Surat Izin Keramaian
Setiap kegiatan yang berpotensi menimbulkan keramaian maka wajib untuk mengurus surat izin keramaian. Terdapat tiga jenis keramaian yang perlu izin dari kepolisian yaitu:
- Keramaian Biasa
Yang dimaksud dengan keramaian biasa adalah keramaian berskala kecil dan berskala besar. Keramaian berskala kecil yaitu kegiatan yang mendatangkan massa sekitar 300 hingga 500 orang.
Untuk keramaian kecil, syarat yang harus dipenuhi ketika mengajukan surat izin keramaian adalah surat keterangan dari kelurahan, fotokopi kartu tanda penduduk (KTP) penyelenggara, dan fotokopi kartu keluarga (KK) penyelenggara atau pemilik acara.
Sementara itu, keramaian besar adalah kegiatan yang mendatangkan massa lebih dari 1000 orang.
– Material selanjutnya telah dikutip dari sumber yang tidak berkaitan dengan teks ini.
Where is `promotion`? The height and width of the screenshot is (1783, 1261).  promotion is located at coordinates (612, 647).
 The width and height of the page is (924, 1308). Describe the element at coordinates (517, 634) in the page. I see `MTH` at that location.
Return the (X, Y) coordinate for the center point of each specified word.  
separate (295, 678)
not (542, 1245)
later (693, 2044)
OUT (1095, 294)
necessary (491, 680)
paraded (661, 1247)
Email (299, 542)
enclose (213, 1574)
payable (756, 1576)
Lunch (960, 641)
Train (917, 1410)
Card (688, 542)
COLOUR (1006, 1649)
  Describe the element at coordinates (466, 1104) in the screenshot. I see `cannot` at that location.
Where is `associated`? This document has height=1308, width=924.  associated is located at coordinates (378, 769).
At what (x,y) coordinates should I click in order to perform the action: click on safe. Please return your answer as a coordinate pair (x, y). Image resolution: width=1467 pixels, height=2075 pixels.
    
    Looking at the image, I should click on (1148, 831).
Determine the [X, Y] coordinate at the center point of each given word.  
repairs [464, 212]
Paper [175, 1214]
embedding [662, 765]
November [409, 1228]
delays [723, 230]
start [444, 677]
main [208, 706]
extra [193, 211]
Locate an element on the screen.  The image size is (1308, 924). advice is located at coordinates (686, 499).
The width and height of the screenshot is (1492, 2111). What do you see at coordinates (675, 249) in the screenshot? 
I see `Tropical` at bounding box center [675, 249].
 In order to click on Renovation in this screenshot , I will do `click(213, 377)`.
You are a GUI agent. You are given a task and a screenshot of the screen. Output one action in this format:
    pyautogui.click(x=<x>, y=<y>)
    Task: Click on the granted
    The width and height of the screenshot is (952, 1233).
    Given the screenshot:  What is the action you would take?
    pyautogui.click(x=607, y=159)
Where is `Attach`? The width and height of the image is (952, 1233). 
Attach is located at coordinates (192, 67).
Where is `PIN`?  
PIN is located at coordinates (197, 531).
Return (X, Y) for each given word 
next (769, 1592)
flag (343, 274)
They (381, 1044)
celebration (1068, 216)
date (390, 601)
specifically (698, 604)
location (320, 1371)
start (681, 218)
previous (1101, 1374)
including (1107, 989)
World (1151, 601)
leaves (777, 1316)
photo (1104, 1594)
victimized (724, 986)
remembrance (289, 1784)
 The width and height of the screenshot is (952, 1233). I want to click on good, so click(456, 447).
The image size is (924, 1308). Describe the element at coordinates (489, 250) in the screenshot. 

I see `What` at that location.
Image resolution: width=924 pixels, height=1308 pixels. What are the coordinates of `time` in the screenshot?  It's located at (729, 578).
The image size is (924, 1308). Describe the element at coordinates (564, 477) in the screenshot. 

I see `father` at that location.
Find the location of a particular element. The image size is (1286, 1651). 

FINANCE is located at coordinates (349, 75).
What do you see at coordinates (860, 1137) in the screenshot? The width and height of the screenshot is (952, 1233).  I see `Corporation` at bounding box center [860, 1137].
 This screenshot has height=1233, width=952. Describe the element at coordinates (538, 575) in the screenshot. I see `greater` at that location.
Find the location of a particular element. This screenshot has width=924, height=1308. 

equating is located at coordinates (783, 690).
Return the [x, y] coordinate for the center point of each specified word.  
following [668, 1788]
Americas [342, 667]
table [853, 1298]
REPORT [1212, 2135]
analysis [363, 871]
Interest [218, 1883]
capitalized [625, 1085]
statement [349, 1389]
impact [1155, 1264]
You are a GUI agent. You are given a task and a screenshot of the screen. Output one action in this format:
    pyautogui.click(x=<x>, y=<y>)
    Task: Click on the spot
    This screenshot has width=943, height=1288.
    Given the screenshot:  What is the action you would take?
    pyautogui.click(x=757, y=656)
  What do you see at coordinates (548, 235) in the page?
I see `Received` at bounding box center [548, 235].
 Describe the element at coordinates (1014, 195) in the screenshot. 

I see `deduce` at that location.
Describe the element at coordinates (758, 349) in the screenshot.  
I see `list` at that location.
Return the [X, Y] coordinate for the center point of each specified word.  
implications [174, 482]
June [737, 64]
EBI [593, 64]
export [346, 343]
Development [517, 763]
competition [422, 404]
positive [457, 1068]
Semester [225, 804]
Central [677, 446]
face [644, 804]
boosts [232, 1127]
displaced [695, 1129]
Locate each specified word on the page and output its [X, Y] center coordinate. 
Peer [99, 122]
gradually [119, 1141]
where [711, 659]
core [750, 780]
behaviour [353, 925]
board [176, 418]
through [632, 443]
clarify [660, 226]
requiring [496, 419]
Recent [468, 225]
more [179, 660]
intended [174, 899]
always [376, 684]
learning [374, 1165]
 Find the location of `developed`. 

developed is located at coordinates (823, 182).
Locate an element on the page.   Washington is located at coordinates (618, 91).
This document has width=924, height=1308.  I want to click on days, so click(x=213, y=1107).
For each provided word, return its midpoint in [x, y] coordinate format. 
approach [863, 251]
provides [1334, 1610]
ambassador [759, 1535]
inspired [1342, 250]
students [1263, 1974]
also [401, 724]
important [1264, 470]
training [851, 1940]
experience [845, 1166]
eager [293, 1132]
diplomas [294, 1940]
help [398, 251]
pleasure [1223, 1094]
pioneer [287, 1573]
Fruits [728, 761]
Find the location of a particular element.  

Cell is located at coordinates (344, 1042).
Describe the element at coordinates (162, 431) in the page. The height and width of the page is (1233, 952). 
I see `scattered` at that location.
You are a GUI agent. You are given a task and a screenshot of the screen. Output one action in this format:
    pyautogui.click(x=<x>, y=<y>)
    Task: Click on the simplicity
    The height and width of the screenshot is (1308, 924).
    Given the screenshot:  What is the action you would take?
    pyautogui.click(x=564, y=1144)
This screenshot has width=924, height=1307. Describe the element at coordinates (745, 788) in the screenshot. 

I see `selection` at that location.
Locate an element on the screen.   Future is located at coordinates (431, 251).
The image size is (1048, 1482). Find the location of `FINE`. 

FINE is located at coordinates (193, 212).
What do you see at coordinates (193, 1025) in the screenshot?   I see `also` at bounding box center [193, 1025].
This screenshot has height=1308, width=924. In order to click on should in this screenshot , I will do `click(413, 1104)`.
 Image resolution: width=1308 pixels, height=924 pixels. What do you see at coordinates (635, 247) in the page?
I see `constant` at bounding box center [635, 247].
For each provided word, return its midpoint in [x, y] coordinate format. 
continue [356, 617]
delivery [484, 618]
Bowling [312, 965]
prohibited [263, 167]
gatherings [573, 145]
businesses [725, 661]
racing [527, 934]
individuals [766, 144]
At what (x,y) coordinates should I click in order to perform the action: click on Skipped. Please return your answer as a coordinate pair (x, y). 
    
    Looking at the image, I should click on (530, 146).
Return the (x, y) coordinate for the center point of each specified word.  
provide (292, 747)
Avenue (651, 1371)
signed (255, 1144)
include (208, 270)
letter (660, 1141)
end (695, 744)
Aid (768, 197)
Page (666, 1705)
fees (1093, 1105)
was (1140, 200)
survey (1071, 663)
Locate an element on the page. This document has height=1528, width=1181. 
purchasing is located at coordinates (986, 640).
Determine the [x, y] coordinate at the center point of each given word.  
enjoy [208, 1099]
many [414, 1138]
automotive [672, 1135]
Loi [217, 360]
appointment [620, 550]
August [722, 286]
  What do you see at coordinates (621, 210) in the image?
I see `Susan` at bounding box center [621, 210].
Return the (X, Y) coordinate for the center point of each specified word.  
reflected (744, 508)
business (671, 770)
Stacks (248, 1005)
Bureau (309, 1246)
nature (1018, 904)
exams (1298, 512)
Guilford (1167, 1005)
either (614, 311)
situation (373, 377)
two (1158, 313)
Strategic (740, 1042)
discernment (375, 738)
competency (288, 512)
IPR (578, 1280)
Untuk mengajukan surat izin keramaian diperlukan surat permohonan, proposal kegiatan,identitas penyelenggara atau penanggung jawab, dan izin tempat diadakannya kegiatan.
- Keramaian dengan Kembang Api
Keramaian dengan kembang api adalah pelaksanaan kegiatan yang mendatangkan banyak orang dimana dalam pelaksanaannya menggunakan kembang api.
Untuk mengajukan surat izin keramaian dengan kembang api diperlukan surat permohonan yang memuat tujuan diadakannya kegiatan, jumlah dan jenis kembang api, waktu/durasi penyalaan kembang api, identitas penyala kembang api, identitas penanggung jawab kegiatan, izin tempat pelaksanaan kegiatan, dan rekomendasi dari Polsek setempat.
Selanjutnya juga diperlukan surat izin impor atau asal usul kembang api yang dihadirkan untuk kegiatan.
- Menyampaikan Pendapat di Muka Umum
Menyampaikan pendapat di muka umum adalah kegiatan yang berpotensi mendatangkan banyak orang yang bertujuan untuk menyampaikan aspirasi seperti unjuk rasa/demonstrasi, pawai, rapat umum, atau mimbar bebas.
Syarat yang diperlukan untuk pengajuan surat izin keramaian meliputi maksud dan tujuan dilaksanakannya kegiatan, lokasi dan rute acara, waktu dan lama pelaksanaan, bentuk acara atau kegiatan, penanggung jawab atau koordinator lapangan, nama dan alamat organisasi, kelompok, atau perorangan.
Kemudian alat peraga yang dipakai dalam kegiatan, serta jumlah peserta yang ikut dalam kegiatan tersebut.
Penyampaian pendapat di muka umum harus dilakukan di tempat terbuka dan dilarang membawa barang atau sesuatu yang berpotensi membahayakan keselamatan. Apabila kegiatan dibatalkan, maka harus ada pemberitahuan selambat-lambatnya 24 jam sebelum pelaksanaan kegiatan.